The input –
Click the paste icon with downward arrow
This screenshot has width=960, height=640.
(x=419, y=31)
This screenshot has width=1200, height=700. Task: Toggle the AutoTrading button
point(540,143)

--

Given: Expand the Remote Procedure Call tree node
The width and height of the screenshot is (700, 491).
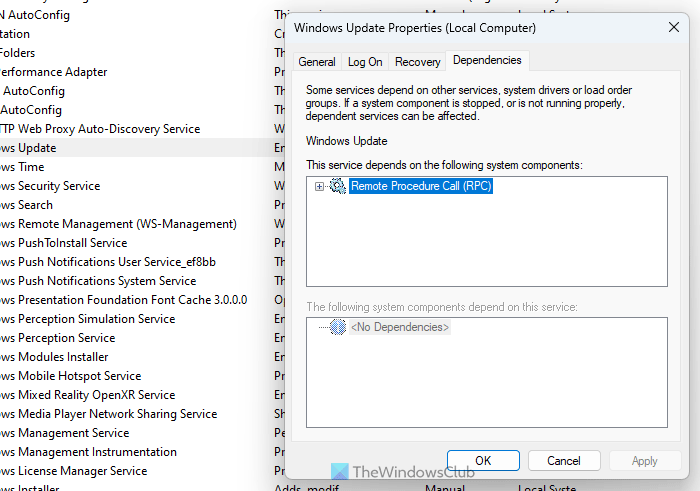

Exercise goal – Go back to the listing above. Copy word for word the lines from the one with "Given: Expand the" through the one with "The width and", and nothing more.

Final answer –
Given: Expand the Remote Procedure Call tree node
The width and height of the screenshot is (700, 491).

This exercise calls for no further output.